Surfing with the Alien was reissued in 2019 in a small run of just 3,500 copies for Record Store Day's Black Friday event. But this time, it featured an entirely new cover, with an artistic rendering of the headstock of Satriani's guitar. Gone was the LP's original, familiar album art that was a literal interpretation of the title, using the Silver Surfer of Marvel Comics fame. But what was the reason for the change? Well, with the rise of Marvel as a lucrative, Disney-owned, billions-generating commercial phenomenon, it's a lot more expensive to grab an image of one of its heroes in 2019 than it was in 1987. "Due to the ever increasing costs of licensing the Silver Surfer artwork from Marvel, we were forced to come up with a new cover," Satriani said in a statement (via Ultimate Classic Rock).

This is Amorica

Nobody else in the early '90s sounded quite like the Black Crowes. Led by the raspy voiced Chris Robinson, the band would've been more at home in the early '70s alongside Lynyrd Skynyrd. After all, the group combined blues, Southern rock, and hard rock to create its own unique flavor that propelled it upward. As a result, Shake Your Money Maker went quintuple platinum, and the follow-up, The Southern Harmony and Musical Companionhit No. 1 in the U.S. 
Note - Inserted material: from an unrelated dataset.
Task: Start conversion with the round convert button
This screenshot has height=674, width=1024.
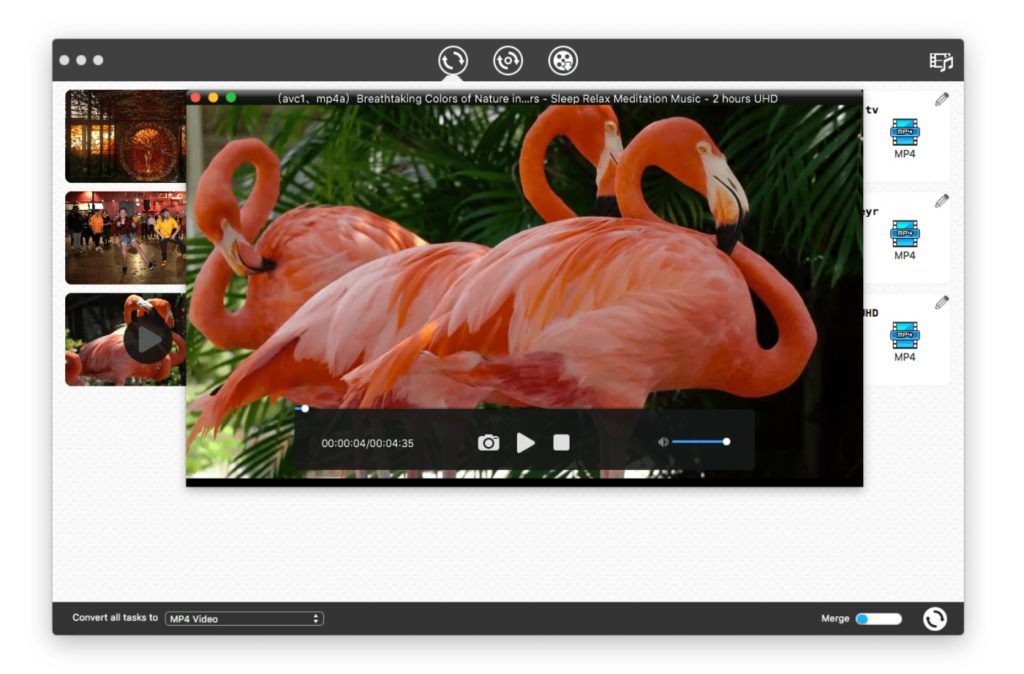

So naturally, the Black Crowes' third album, 1994's Amorica, was hotly anticipated, although the first choice of cover art invited some momentum-killing controversy. Amorica initially shipped bearing an image pulled from a 1976 issue of Hustler. It was an image of a female nether region, clad in American-flag bikini bottoms, with pubic hair creeping out. Several major Amorican, sorry, American retailers flat-out refused to stock such a suggestively decorated album, and a few big publications wouldn't run ads for the album. The Black Crowes label, American Recordings, offered an alternative cover, with the Old Glory swimsuit against a completely black background. Amidst cries of censorship, Robinson told the New York Post (via Billboard) that he was okay with the second cover because "some of the stores that don't want to carry" Amorica "are the only record stores in some of these towns." He then went on to say, "I want the kids who like the Black Crowes to be able to get the record."

Open up and say...nothing

The 1980s weren't that long ago, but in retrospect, it was a very conservative time. Tipper Gore's Parents Music Resource Center (PMRC) pressured the recording industry into slapping warning labels onto albums with "explicit lyrics," and some of the edgier acts of the time — particularly hard rock and metal bands — found themselves under intense scrutiny. For example, Poison's second album, 1988's Open Up and Say ... Ahh! is a mostly innocuous collection of radio-friendly hair metal and party rock, including such hits as "Nothin' but a Good Time" and a cover of Loggins and Messina's "Your Mama Don't Dance." And yet, in the wake of the PRMC, retailers (including Walmart) got cold feet about carrying the album because of its cover. 

It featured a model, dressed up like some kind of demonic cat, sticking out a supremely long and pointed tongue. To appease store chains, Enigma Records offered a (barely) edited version of Open Up and Say ... Ahh!, with rough-edged black boxes covering up the tongue (as well as everything else but the model's eyes). The new cover worked, and the album went quintuple platinum.